Task to carry out => Every line below from the one containing "Task: Click the Brave shields lion icon" through the one containing "Given: Click the" is to be printed exactly, with the pictures omitted.

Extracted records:

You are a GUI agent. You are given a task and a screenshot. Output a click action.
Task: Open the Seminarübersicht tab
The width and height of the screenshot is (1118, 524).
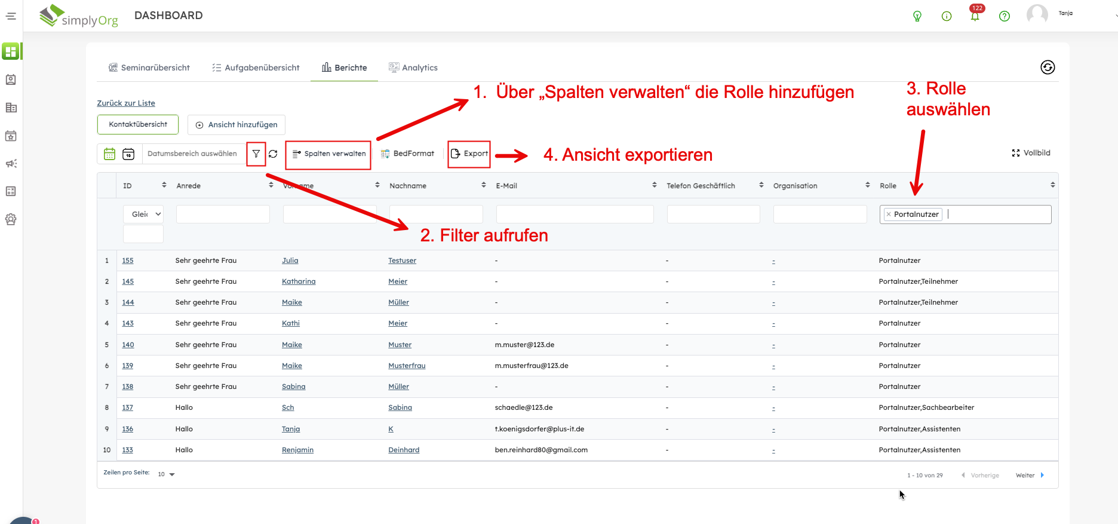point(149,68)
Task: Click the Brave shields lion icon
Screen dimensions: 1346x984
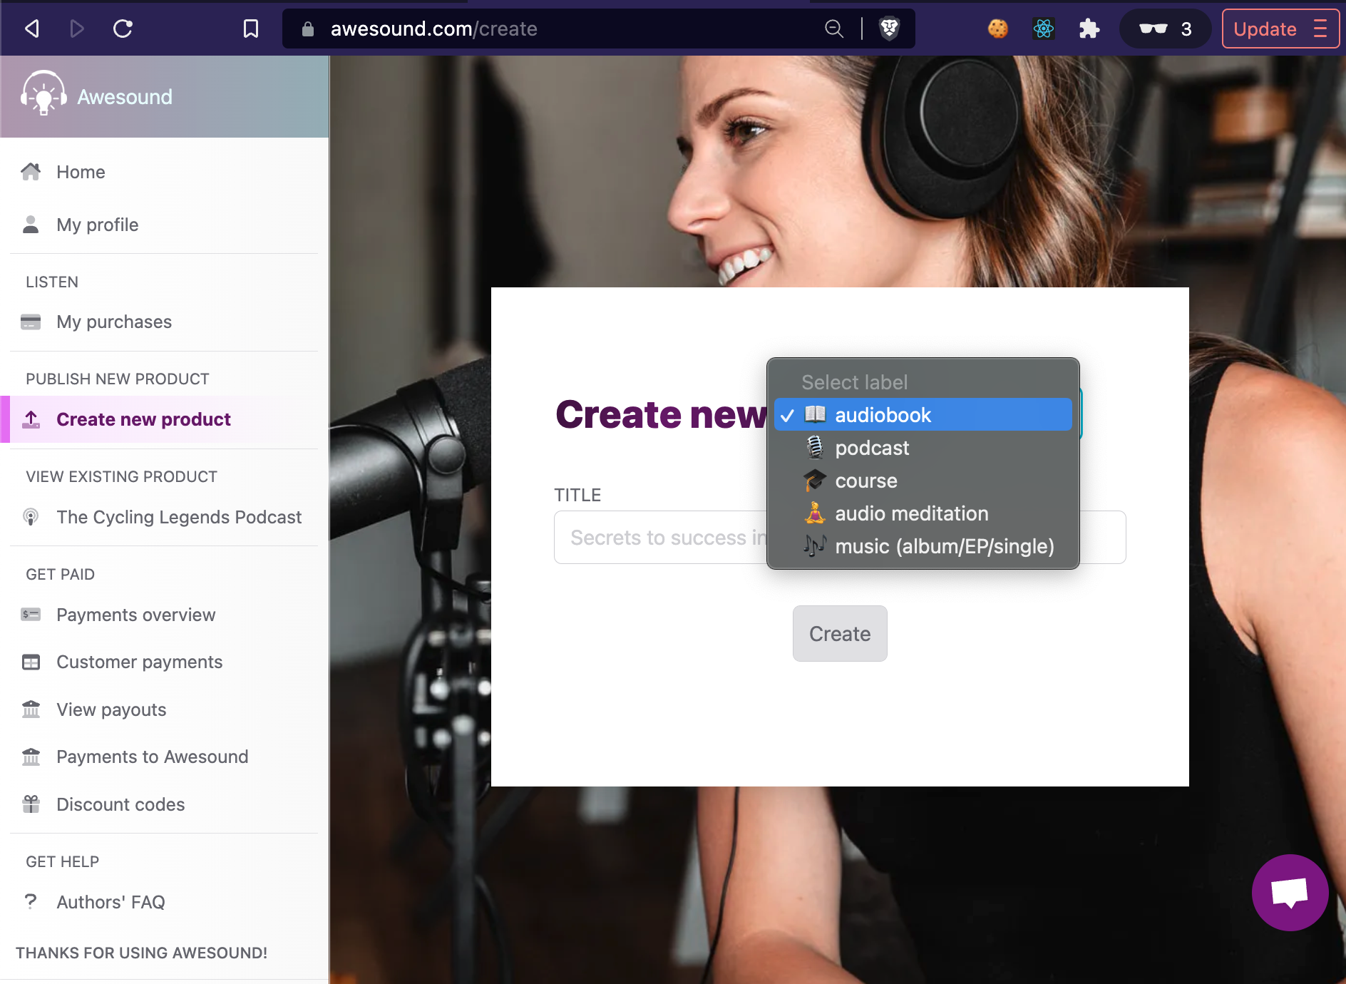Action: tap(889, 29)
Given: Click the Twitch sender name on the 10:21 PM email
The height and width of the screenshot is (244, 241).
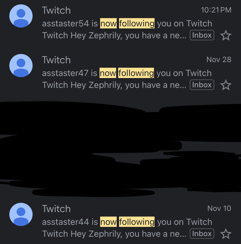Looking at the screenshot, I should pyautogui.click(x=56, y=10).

---

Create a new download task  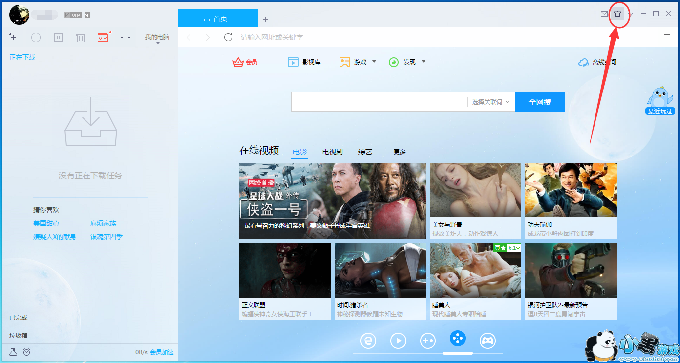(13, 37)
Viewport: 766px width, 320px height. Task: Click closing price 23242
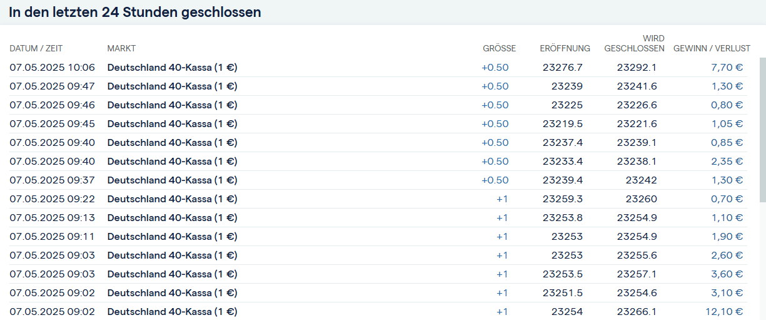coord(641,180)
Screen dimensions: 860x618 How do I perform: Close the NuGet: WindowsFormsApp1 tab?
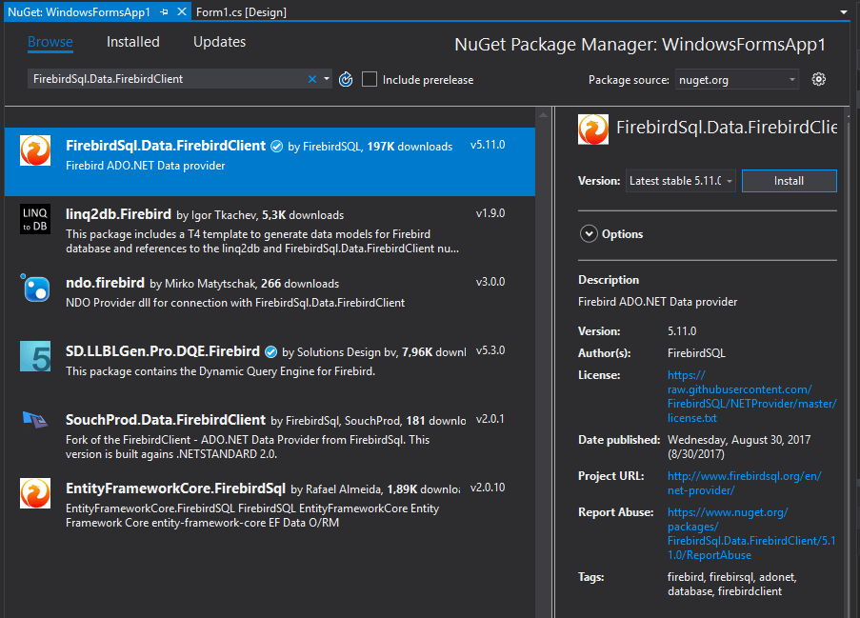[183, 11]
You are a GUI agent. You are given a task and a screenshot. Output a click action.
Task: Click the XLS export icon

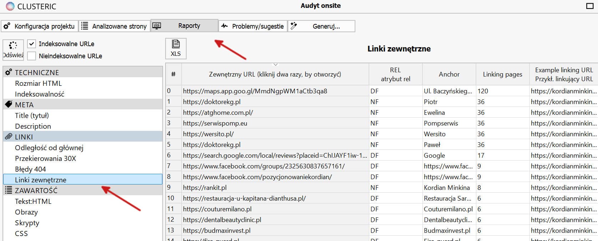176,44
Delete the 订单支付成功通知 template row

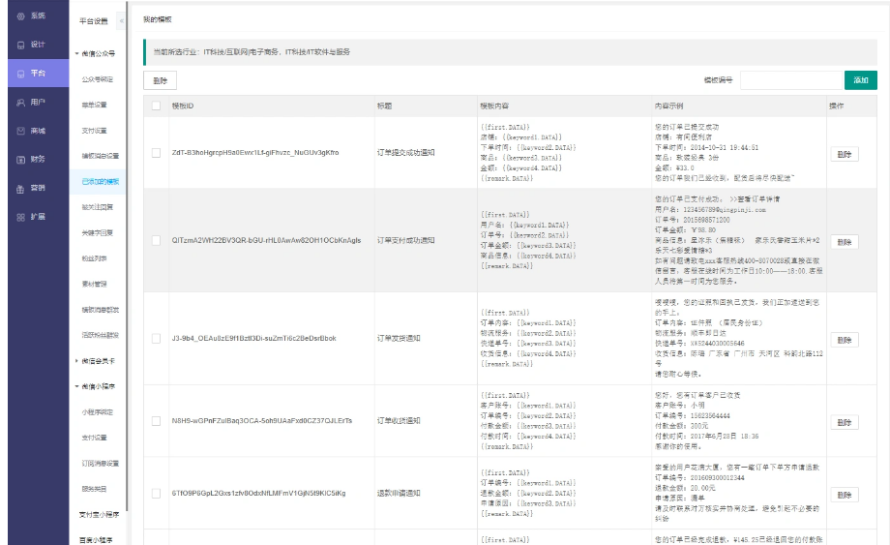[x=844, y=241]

==

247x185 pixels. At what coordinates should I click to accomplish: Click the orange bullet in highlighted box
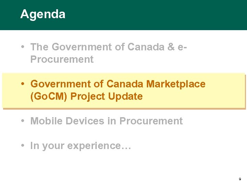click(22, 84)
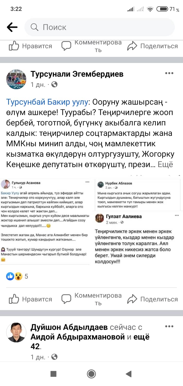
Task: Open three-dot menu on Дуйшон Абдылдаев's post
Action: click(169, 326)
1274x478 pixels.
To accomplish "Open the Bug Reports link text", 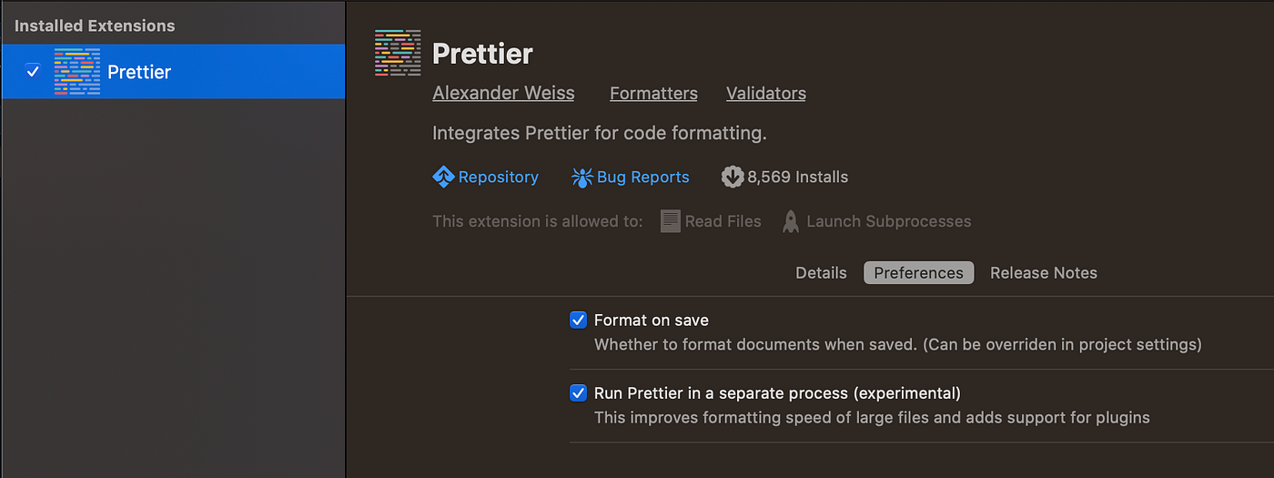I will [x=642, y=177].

Reply to the exercise =>
Task: Click the Brave shields lion icon
Screen dimensions: 1346x984
Action: tap(889, 29)
Given: Click the Twitch sender name on the 10:21 PM email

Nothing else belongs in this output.